At a prayer group recently the topic of Reconciliation came up and I was surprised to find out that it is looked upon as a daunting experience. Yes, I am nervous at the thought of  confessing my sins to God but  I know that God instituted this Sacrament through Jesus, using His priests as conduits here on earth for the my benefit of my soul and my openness to the Grace which I receive at Holy Communion. I have experienced two Grace-filled times during  Holy Communion after having received absolution in the Sacrament of Reconciliation. It was just beautiful, so I continue to seek the tangible peace of the Lord again and again. Reconciliation plays a huge part in this search for me. All Catholics are free to receive this gift of Grace. The good Lord hands it out for free through His Sacraments of the Church.

A direct quote : from the Catechism of the Catholic Church.

” I. What is This Sacrament Called?

1423 It is called the sacrament of conversion because it makes sacramentally present Jesus’ call to conversion, the first step in returning to the Father5 from whom one has strayed by sin.
It is called the sacrament of Penance, since it consecrates the Christian sinner’s personal and ecclesial steps of conversion, penance, and satisfaction.

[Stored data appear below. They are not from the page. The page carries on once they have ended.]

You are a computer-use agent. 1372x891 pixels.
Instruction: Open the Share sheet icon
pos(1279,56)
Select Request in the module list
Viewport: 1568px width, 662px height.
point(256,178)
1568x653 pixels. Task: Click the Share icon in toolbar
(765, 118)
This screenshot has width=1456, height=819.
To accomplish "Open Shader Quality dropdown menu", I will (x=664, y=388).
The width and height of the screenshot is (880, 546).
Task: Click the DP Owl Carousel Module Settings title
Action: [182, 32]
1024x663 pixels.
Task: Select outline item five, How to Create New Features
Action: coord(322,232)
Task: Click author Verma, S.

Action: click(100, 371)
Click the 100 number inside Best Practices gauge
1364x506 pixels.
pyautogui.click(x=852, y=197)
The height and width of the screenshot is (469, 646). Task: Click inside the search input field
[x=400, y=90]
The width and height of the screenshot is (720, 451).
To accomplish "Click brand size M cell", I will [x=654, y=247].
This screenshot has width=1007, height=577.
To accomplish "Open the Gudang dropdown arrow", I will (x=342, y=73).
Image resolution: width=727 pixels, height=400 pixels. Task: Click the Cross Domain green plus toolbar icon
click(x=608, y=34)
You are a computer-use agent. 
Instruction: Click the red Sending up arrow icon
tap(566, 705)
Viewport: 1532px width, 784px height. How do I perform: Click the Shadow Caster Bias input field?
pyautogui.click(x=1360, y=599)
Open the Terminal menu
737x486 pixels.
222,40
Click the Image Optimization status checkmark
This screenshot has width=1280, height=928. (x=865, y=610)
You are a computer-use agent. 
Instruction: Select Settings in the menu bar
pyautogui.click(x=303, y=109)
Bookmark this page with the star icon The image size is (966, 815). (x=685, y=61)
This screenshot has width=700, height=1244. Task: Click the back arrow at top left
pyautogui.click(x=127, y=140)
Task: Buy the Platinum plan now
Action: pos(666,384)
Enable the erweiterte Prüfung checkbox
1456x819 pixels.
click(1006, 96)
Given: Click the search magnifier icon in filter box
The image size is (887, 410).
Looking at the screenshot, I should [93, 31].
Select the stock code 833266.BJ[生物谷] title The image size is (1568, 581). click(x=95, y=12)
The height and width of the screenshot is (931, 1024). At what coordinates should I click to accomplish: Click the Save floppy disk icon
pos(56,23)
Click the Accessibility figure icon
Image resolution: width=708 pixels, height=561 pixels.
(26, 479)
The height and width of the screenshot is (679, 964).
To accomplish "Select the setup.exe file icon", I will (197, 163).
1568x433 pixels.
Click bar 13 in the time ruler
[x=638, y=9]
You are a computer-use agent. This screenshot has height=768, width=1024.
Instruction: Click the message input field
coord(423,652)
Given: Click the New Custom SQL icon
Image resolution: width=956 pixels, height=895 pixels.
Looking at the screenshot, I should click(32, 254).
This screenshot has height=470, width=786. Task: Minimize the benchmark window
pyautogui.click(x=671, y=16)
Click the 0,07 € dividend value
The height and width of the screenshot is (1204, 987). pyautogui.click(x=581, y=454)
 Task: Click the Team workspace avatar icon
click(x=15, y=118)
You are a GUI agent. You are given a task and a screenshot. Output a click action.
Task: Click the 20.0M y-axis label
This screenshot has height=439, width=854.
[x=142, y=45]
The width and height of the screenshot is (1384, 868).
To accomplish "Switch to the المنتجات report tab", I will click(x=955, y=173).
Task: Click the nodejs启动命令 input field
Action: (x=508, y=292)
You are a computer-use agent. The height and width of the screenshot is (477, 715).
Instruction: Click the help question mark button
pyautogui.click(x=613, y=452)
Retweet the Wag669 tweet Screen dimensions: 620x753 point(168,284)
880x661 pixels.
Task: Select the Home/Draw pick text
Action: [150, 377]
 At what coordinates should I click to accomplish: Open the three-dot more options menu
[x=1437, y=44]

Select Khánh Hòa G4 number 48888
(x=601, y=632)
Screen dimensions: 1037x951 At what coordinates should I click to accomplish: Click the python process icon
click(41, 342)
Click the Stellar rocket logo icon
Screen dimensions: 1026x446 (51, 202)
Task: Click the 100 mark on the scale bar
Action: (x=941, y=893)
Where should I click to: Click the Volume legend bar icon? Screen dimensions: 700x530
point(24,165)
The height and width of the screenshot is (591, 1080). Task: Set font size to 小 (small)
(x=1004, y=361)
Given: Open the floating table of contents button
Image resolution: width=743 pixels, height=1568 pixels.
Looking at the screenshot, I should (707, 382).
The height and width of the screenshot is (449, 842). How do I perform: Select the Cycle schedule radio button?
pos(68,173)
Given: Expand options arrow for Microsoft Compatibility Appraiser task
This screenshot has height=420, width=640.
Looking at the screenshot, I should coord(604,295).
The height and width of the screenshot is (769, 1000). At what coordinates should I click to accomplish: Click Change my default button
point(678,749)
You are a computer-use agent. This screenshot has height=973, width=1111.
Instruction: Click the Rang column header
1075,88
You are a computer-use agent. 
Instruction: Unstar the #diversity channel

1424 It is called the sacrament of confession, since the disclosure or confession of sins to a priest is an essential element of this sacrament. In a profound sense it is also a “confession” – acknowledgment and praise – of the holiness of God and of his mercy toward sinful man.
It is called the sacrament of forgiveness, since by the priest’s sacramental absolution God grants the penitent “pardon and peace.”6
It is called the sacrament of Reconciliation, because it imparts to the sinner the live of God who reconciles: “Be reconciled to God.”7 He who lives by God’s merciful love is ready to respond to the Lord’s call: “Go; first be reconciled to your brother.”8 ”

Sacraments are God’s gift to the Church. They both symbolize God acting in the lives of people and they bring about what they symbolize. One way to think about how symbolic action has a real impact is to think of an embrace between husband and wife or between close friends. To those looking on, the embrace is a symbol of the closeness of the relationship between the people. For the people themselves the embrace actually brings them closer together as through it they feel more strongly bonded to each other. Sacraments are a little like that.

When a person is baptized, those observing the symbolic action of either immersion in water or of water being poured  – are prompted to think of wide range of associations that water brings to mind. Examples include water that cleanses, rain that refreshes parched land; the sea, lakes and rivers teaming with life; floods that destroy; and our fear of drowning. For the person who is baptized the experience of symbolic drowning and cleansing has an impact on their interior life of feelings and values. Through God’s grace bestowed in the Sacrament of Baptism a Christian’s life takes on a new meaning and their relationship with God and the Christian community becomes deeper and richer.

All of the sacraments involve people making use of material things acting in symbolic ways. God’s Grace works in the body, mind and spirit of a person as they participate in sacramental action. Sacraments have a real effect on the life of those who accept them as gifts from God. In and through sacraments people, are invited to reflect upon the meaning and significance of their relationship with God, with others and all of creation.